• DIRECTIONS
Any pictures in the records below must be left out when you repeat the lines from the line containing "This screenshot has width=1024, height=509." through the line containing "Tap the word" exactly.
---------- EXERCISE MATERIAL
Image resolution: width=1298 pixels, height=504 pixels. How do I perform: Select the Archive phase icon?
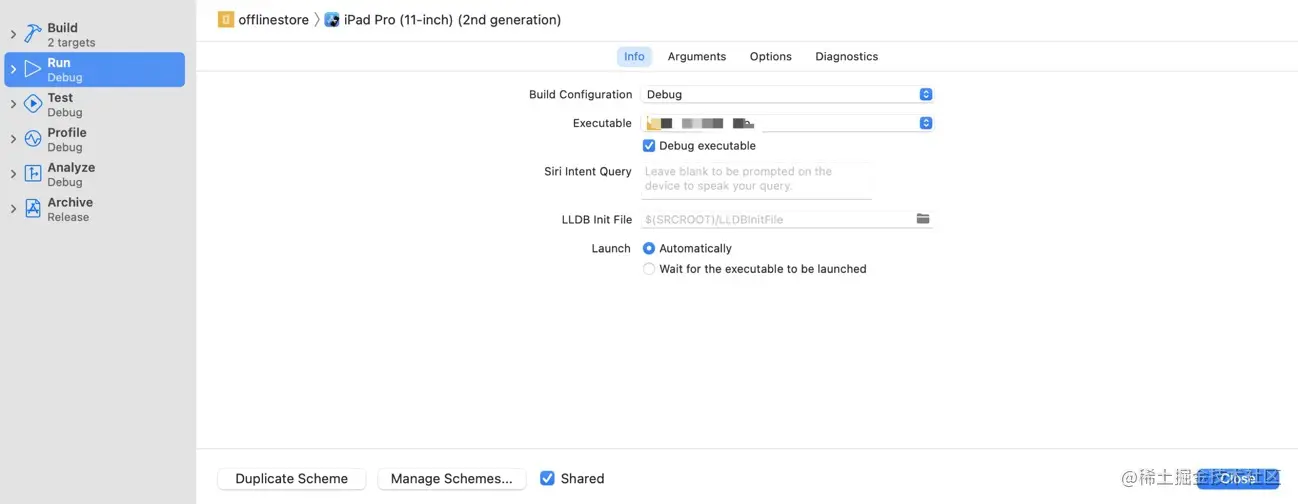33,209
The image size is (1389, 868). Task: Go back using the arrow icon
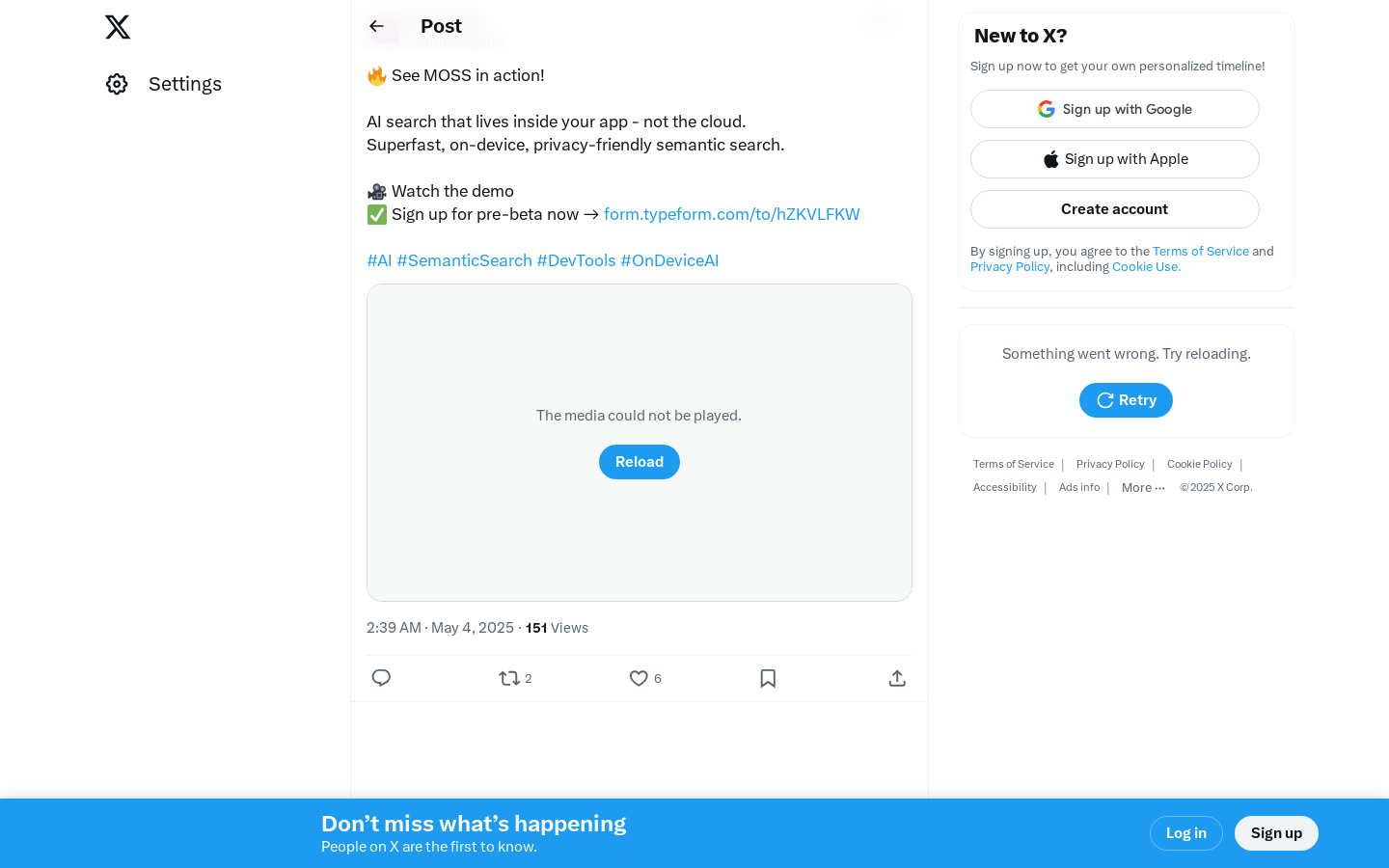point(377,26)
--------------------
---------- EXERCISE MATERIAL
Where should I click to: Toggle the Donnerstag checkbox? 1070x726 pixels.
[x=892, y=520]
--------------------
---------- EXERCISE MATERIAL
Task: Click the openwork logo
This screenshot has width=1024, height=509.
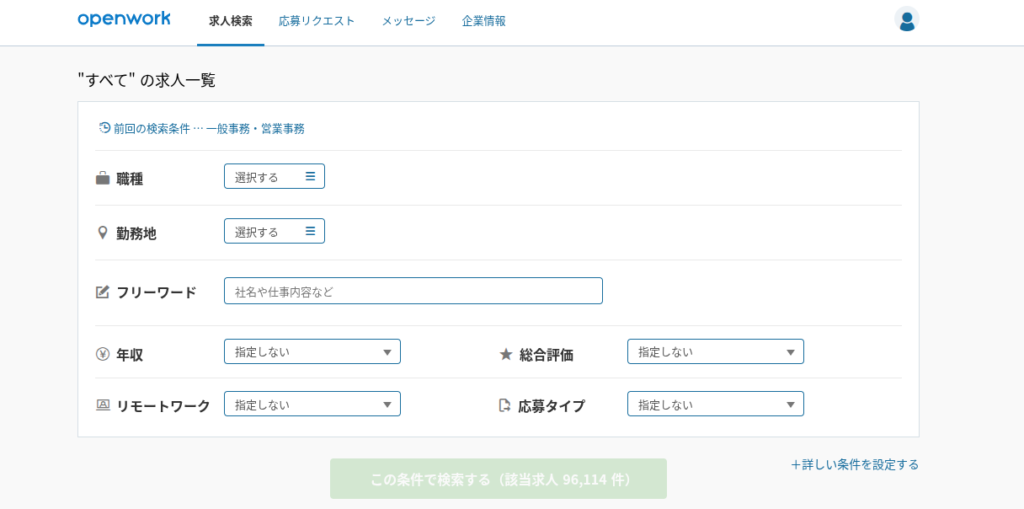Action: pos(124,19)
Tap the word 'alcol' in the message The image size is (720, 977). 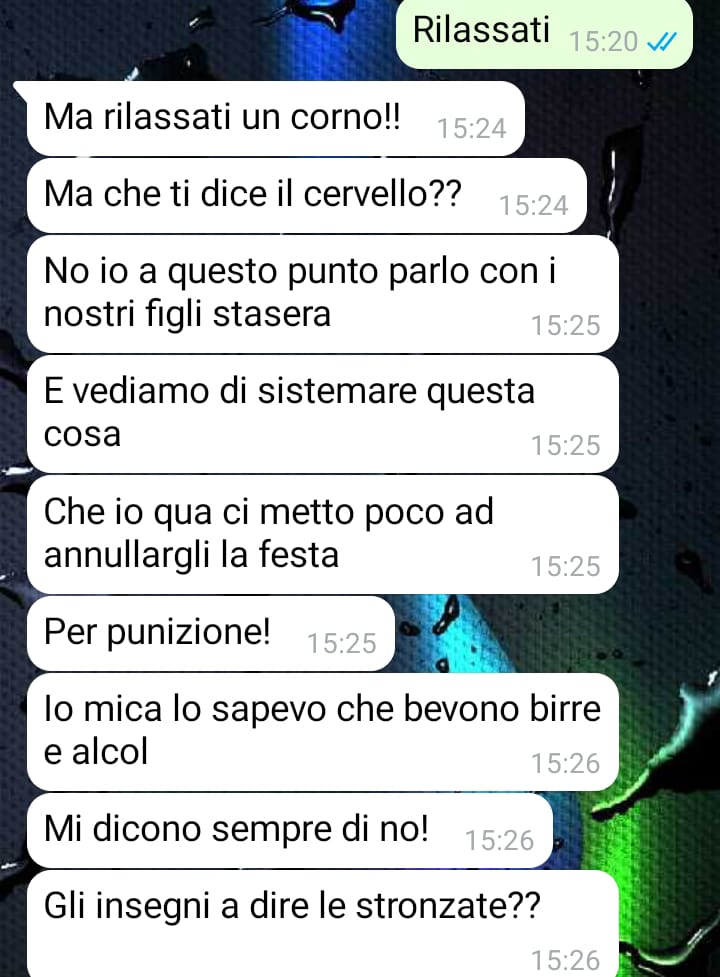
--------------------
• SOLUTION TO THIS TASK
This screenshot has width=1024, height=509.
Action: pos(124,19)
Tap the word 'alcol' in the message The image size is (720, 977). 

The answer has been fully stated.